• _Directions_: The answer should be each line from the entries below that has the word "coordinates" in it.

• _Information given_:
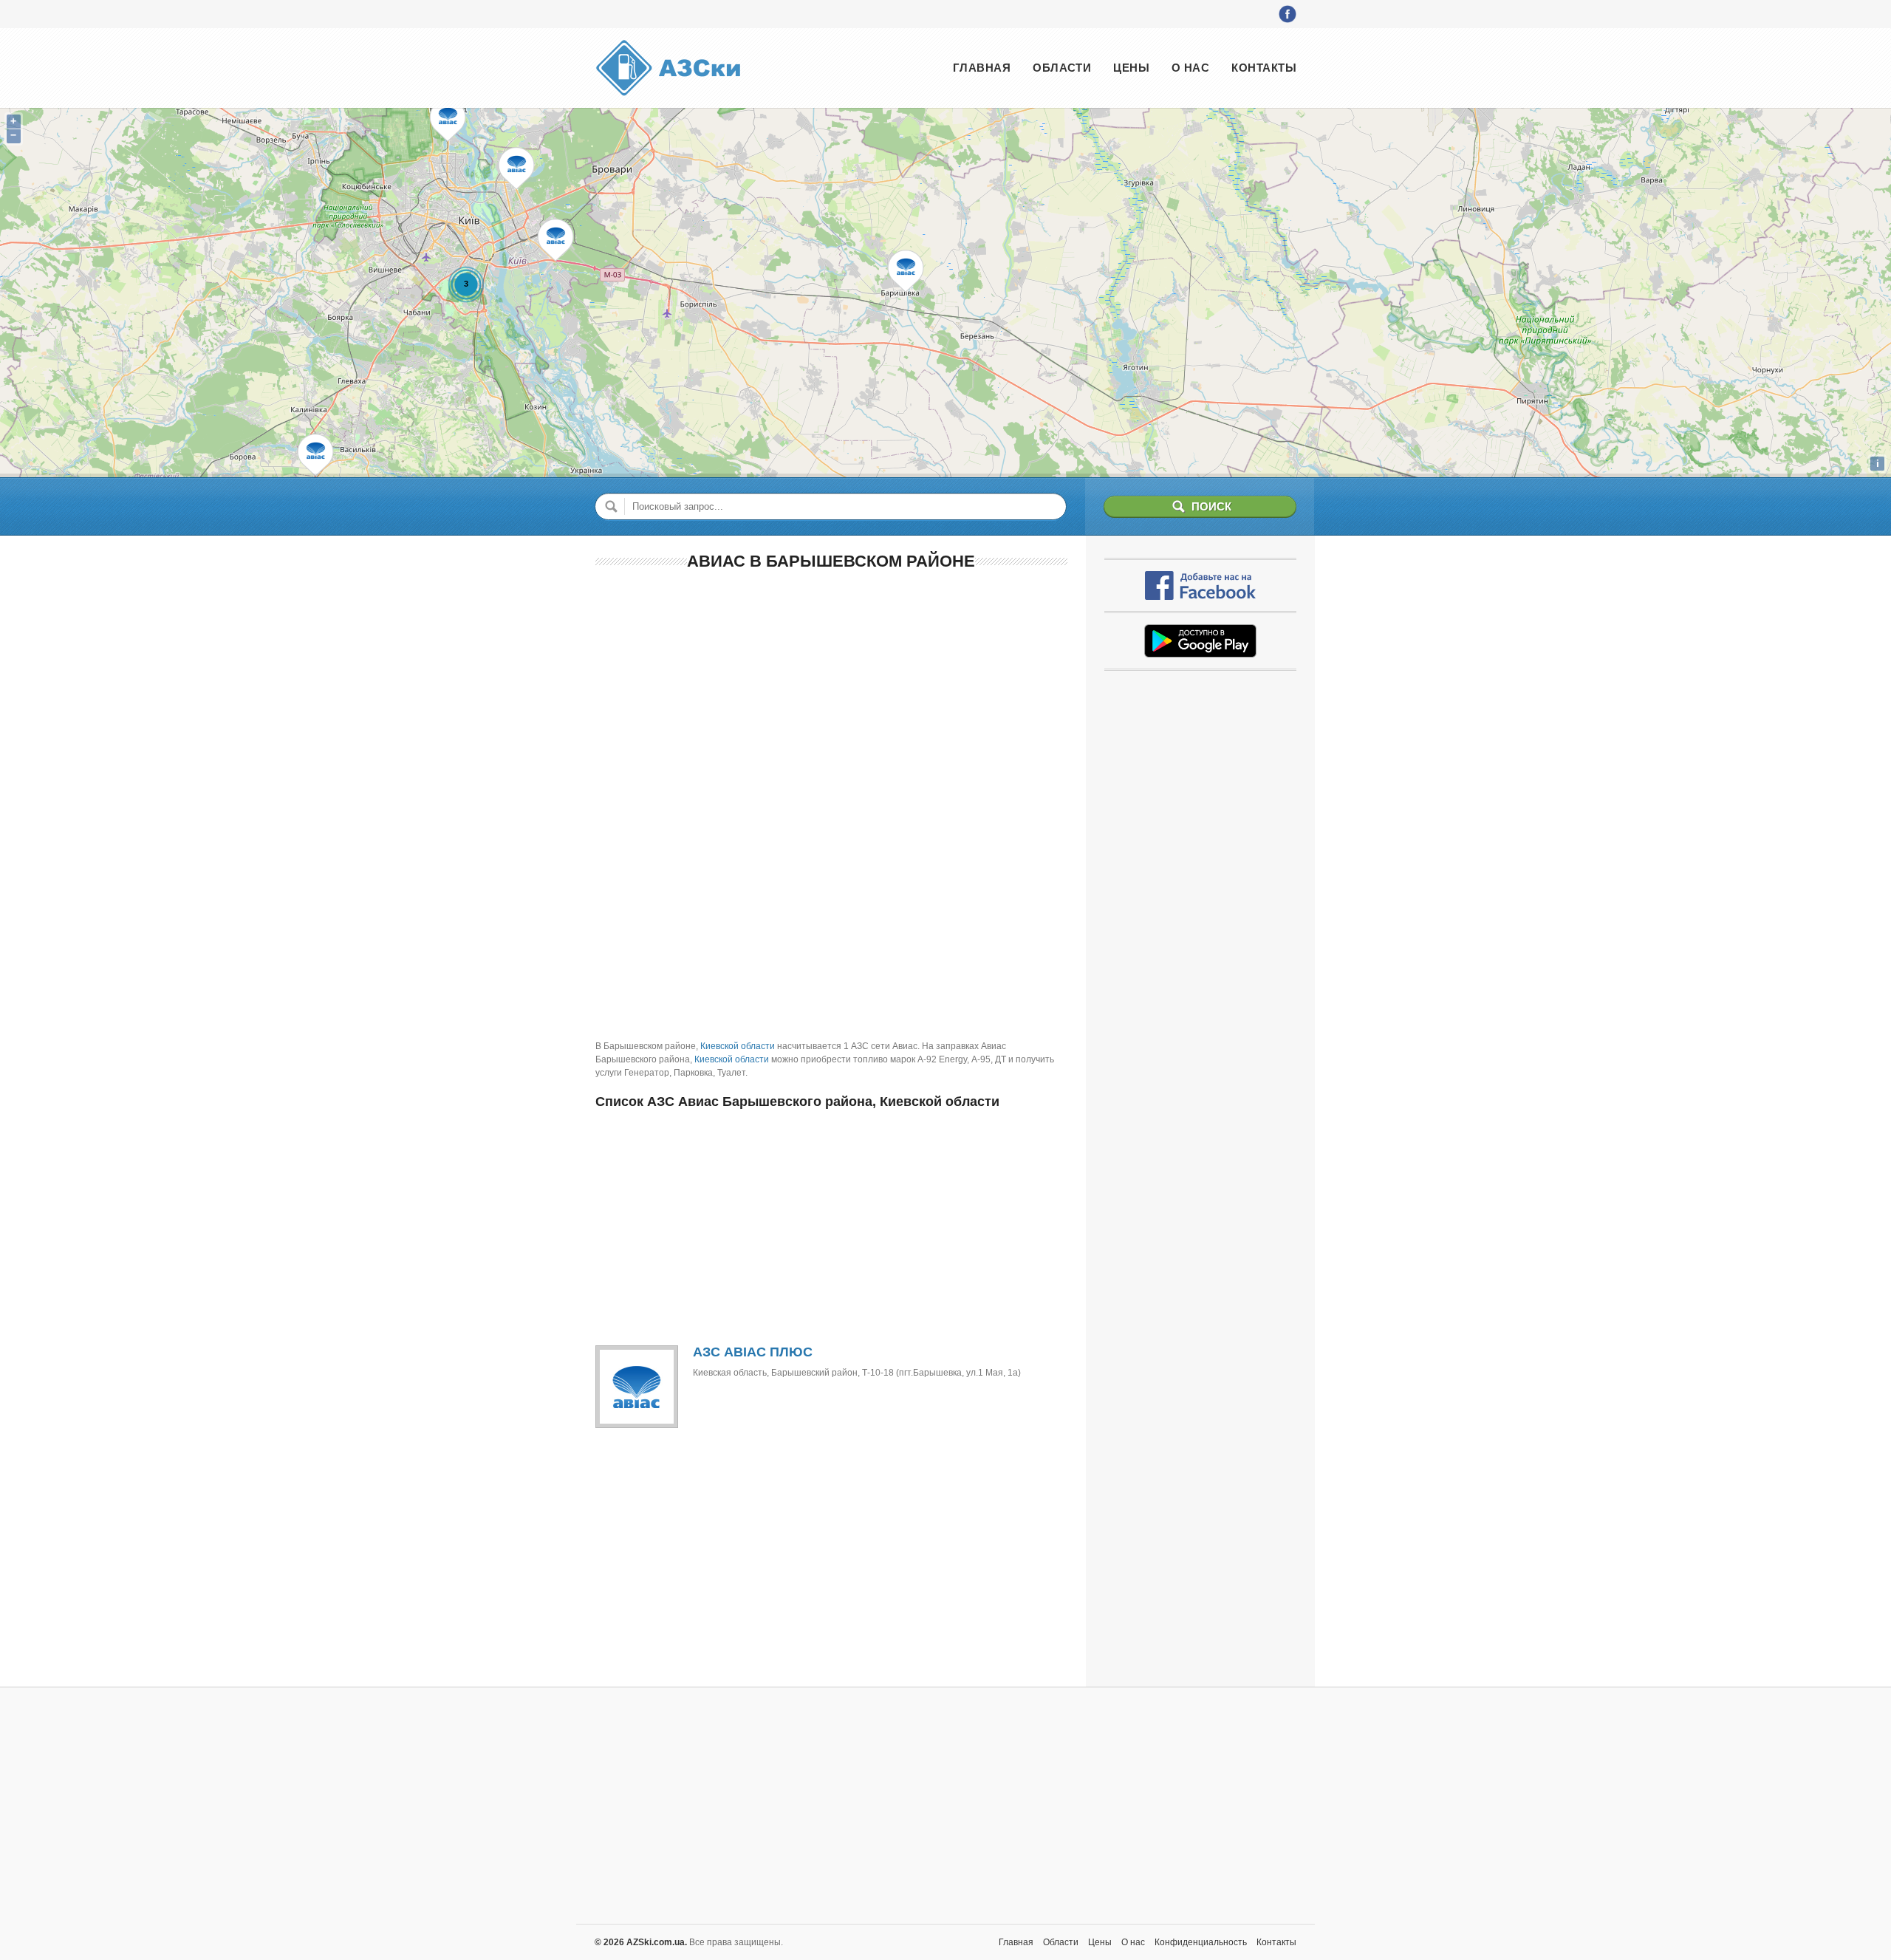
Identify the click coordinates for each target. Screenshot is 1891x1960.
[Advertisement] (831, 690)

...

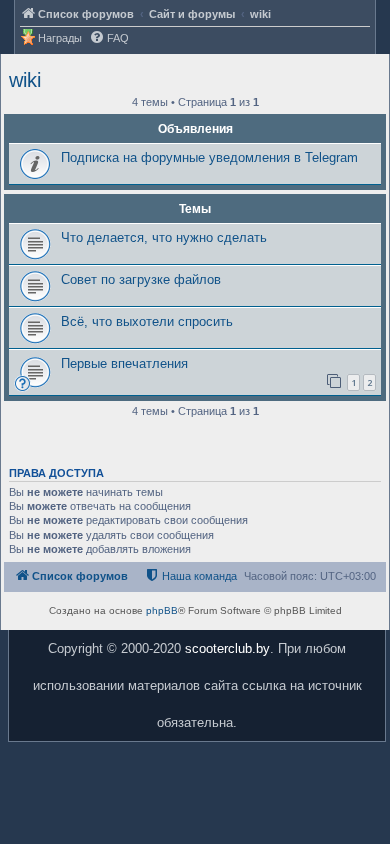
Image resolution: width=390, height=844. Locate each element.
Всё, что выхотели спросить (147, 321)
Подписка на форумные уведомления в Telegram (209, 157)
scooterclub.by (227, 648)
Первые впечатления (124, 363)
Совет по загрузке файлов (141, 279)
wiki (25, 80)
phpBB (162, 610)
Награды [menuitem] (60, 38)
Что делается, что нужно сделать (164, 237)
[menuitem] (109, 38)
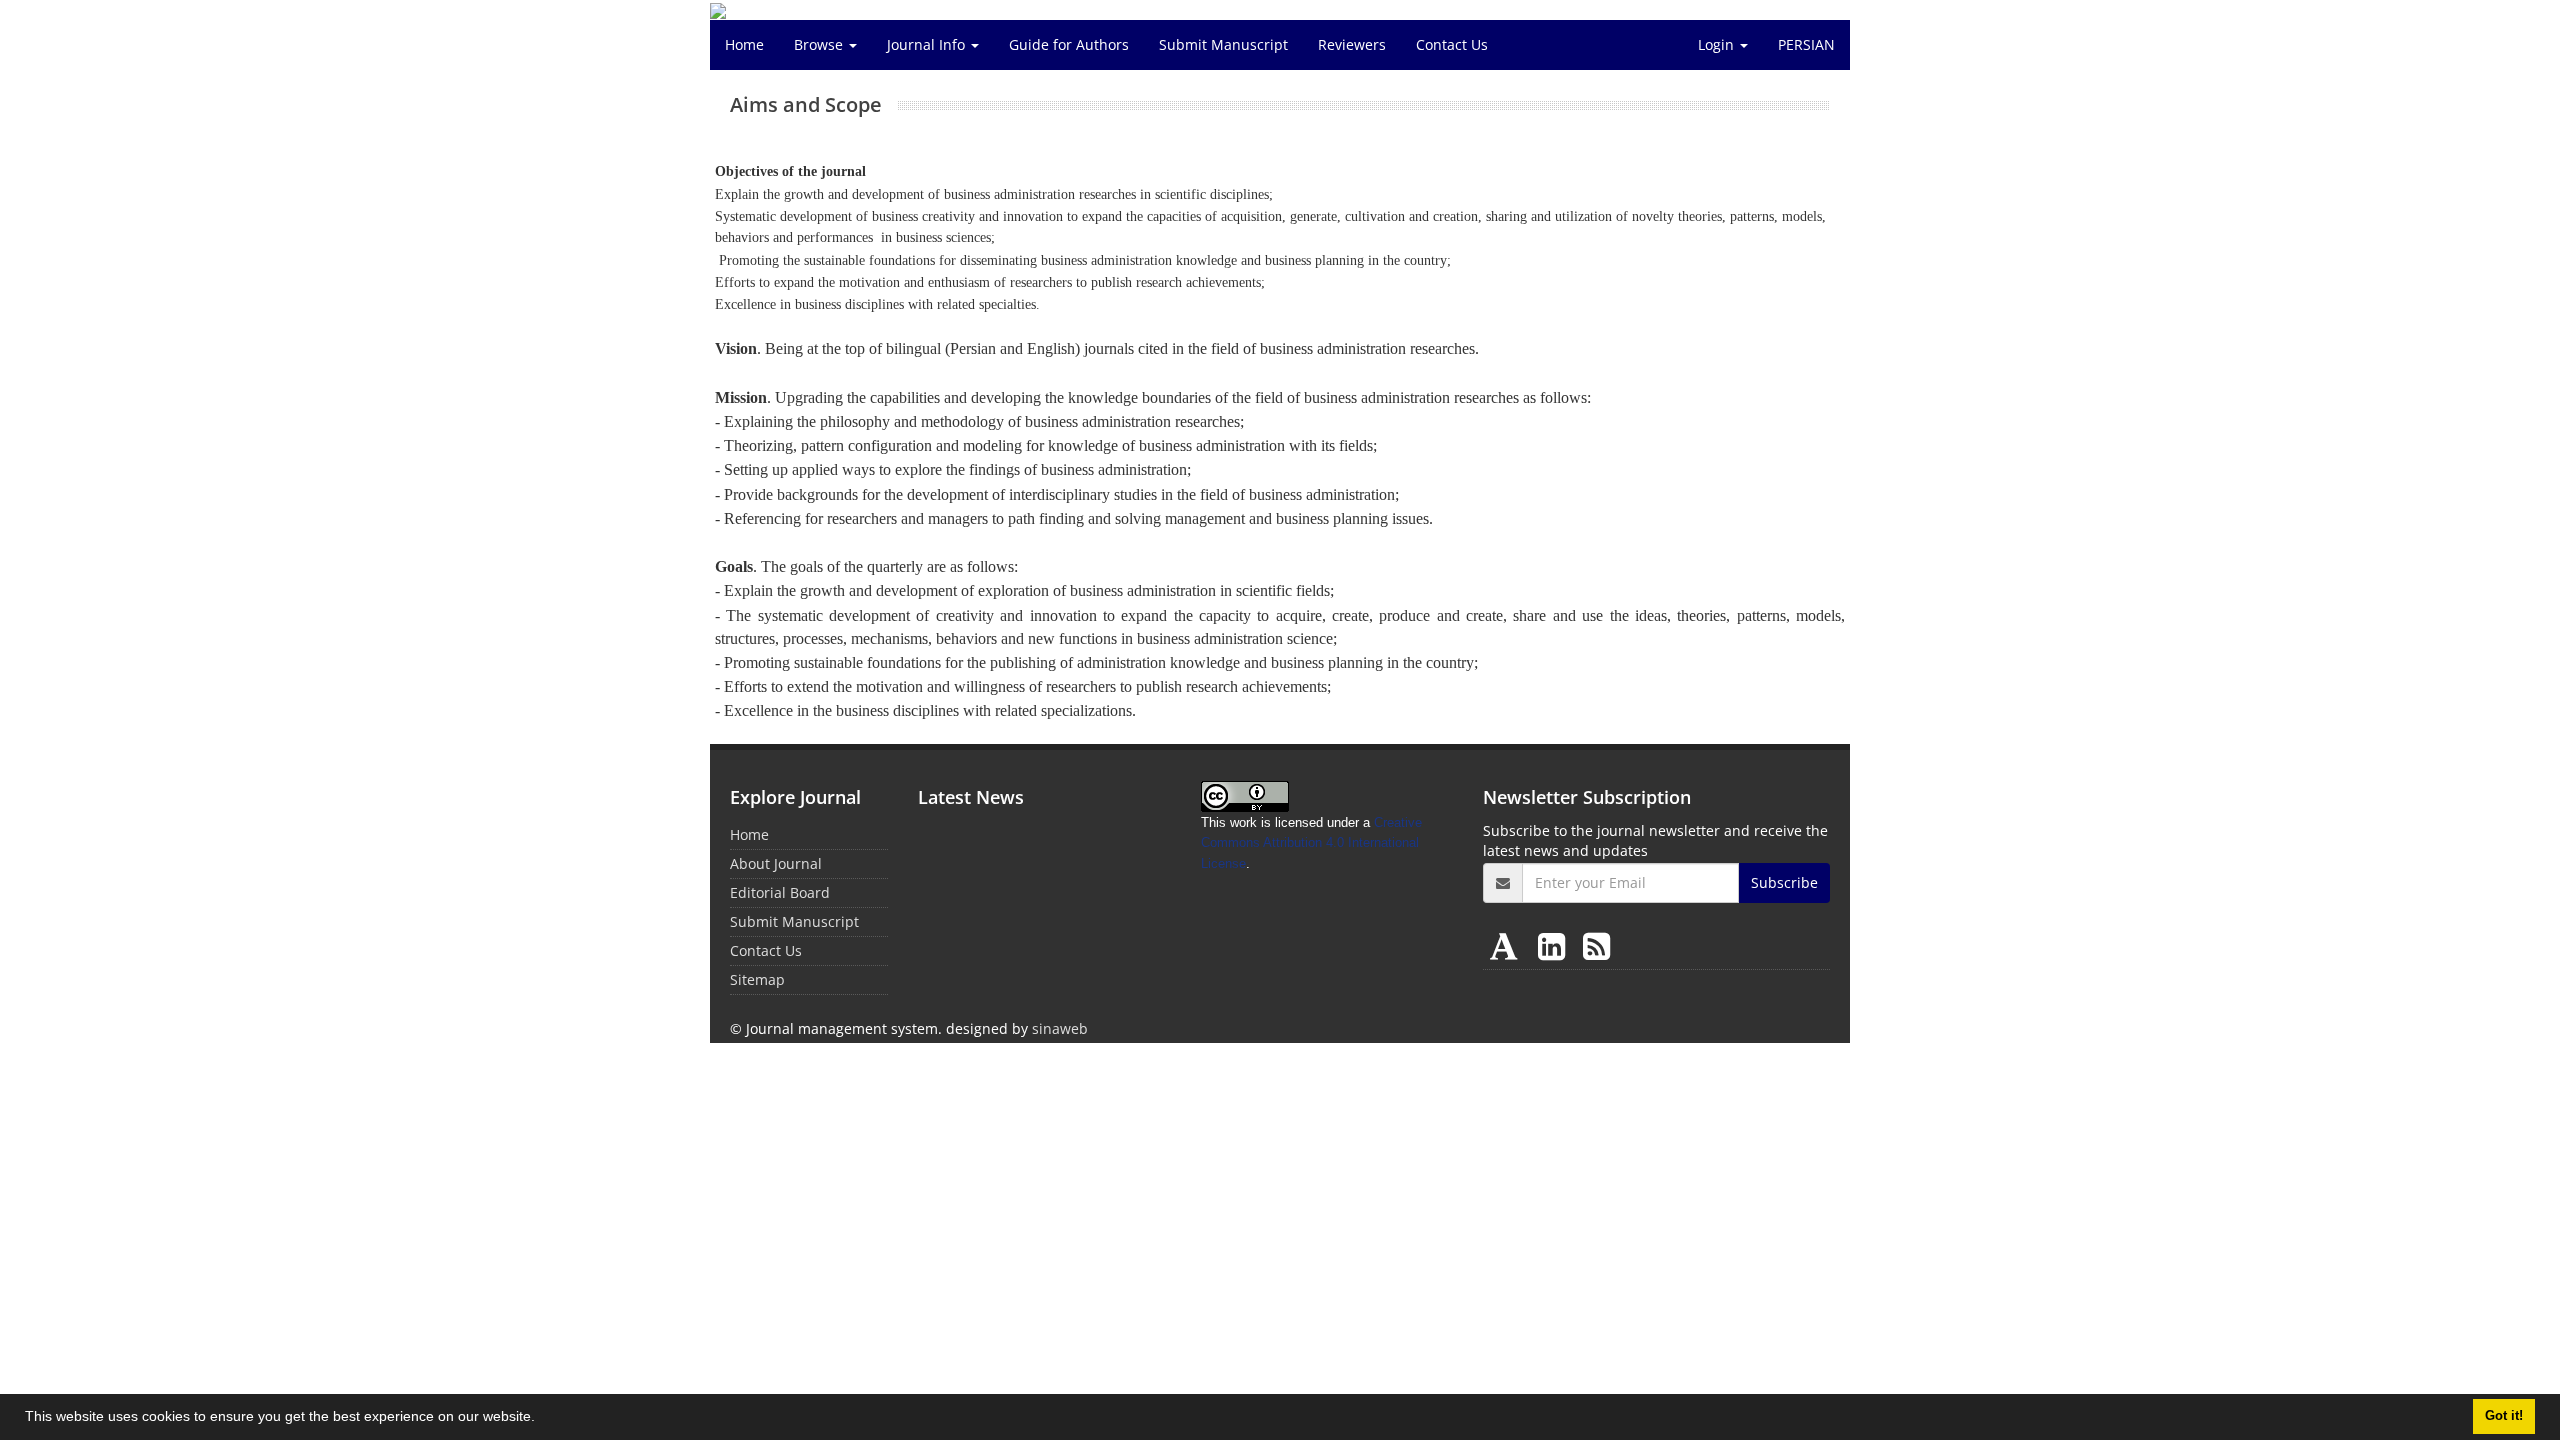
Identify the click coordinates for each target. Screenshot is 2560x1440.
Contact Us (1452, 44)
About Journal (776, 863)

• _Solution for this problem_:
Identify the click coordinates for each target. Screenshot is 1891x1960.
Identify the click coordinates for each target. Screenshot is 2560x1440.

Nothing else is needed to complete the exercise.